━━━━━ Supplied material

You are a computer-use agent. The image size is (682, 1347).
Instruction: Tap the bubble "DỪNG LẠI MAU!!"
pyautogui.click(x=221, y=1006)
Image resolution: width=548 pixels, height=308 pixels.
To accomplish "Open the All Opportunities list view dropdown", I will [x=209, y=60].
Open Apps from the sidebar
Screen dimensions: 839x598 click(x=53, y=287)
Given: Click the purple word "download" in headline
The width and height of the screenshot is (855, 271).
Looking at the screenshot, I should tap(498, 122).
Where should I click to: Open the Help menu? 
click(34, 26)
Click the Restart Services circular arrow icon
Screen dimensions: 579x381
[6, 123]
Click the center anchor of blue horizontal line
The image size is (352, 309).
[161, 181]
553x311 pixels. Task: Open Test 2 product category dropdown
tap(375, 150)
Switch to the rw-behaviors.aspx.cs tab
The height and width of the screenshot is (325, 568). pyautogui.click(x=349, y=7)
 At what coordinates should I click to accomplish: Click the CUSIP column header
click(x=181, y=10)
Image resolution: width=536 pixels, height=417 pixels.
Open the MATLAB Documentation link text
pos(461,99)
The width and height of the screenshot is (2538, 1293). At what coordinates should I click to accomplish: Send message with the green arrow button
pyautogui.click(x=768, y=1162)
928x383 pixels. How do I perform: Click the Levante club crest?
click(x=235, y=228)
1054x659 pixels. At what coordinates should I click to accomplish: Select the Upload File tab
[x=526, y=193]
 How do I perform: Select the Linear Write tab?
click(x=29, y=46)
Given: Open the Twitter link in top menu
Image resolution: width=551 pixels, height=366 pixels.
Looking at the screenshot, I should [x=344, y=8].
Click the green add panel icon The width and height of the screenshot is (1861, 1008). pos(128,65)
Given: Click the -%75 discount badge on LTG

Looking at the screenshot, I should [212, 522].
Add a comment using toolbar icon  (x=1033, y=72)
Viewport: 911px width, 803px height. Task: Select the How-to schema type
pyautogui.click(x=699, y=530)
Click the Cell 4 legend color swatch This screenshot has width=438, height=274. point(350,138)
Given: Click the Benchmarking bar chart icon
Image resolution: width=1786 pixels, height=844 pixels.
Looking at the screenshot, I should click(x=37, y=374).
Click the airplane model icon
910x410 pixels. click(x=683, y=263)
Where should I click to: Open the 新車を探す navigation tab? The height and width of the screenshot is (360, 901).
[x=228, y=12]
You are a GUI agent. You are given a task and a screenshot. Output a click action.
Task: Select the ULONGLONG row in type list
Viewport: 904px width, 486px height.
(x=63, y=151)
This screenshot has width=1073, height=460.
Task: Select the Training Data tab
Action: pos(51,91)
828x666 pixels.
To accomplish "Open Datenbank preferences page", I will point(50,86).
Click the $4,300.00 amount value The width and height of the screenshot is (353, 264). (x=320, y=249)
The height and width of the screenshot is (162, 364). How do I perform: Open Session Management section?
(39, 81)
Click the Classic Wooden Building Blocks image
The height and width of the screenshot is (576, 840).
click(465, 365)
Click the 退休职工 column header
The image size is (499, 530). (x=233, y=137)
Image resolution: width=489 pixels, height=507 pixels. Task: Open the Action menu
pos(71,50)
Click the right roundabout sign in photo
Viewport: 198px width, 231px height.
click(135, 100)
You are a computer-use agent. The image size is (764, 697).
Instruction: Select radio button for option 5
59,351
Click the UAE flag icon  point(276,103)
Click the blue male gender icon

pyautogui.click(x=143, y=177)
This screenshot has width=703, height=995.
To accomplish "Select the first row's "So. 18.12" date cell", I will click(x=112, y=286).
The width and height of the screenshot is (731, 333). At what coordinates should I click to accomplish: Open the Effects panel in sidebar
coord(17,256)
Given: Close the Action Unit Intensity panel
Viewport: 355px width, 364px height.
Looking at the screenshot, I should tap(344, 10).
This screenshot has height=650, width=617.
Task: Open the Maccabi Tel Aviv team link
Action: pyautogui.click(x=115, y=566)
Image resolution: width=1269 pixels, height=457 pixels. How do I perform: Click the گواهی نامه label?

━━━━━━━━━━

### Your instructions
Starting at the line above that holds "Given: Click the Benchmarking bar chart icon" and ending at the line that holds "You are a computer-use agent. The image size is (764, 697).", transcribe each line exactly and include no other lines.

### Exercise output
Given: Click the Benchmarking bar chart icon
Image resolution: width=1786 pixels, height=844 pixels.
Looking at the screenshot, I should click(x=37, y=374).
Click the airplane model icon
910x410 pixels. click(x=683, y=263)
Where should I click to: Open the 新車を探す navigation tab? The height and width of the screenshot is (360, 901).
[x=228, y=12]
You are a GUI agent. You are given a task and a screenshot. Output a click action.
Task: Select the ULONGLONG row in type list
Viewport: 904px width, 486px height.
(x=63, y=151)
This screenshot has width=1073, height=460.
Task: Select the Training Data tab
Action: pos(51,91)
828x666 pixels.
To accomplish "Open Datenbank preferences page", I will point(50,86).
Click the $4,300.00 amount value The width and height of the screenshot is (353, 264). (x=320, y=249)
The height and width of the screenshot is (162, 364). How do I perform: Open Session Management section?
(39, 81)
Click the Classic Wooden Building Blocks image
The height and width of the screenshot is (576, 840).
click(465, 365)
Click the 退休职工 column header
The image size is (499, 530). (x=233, y=137)
Image resolution: width=489 pixels, height=507 pixels. Task: Open the Action menu
pos(71,50)
Click the right roundabout sign in photo
Viewport: 198px width, 231px height.
click(135, 100)
You are a computer-use agent. The image size is (764, 697).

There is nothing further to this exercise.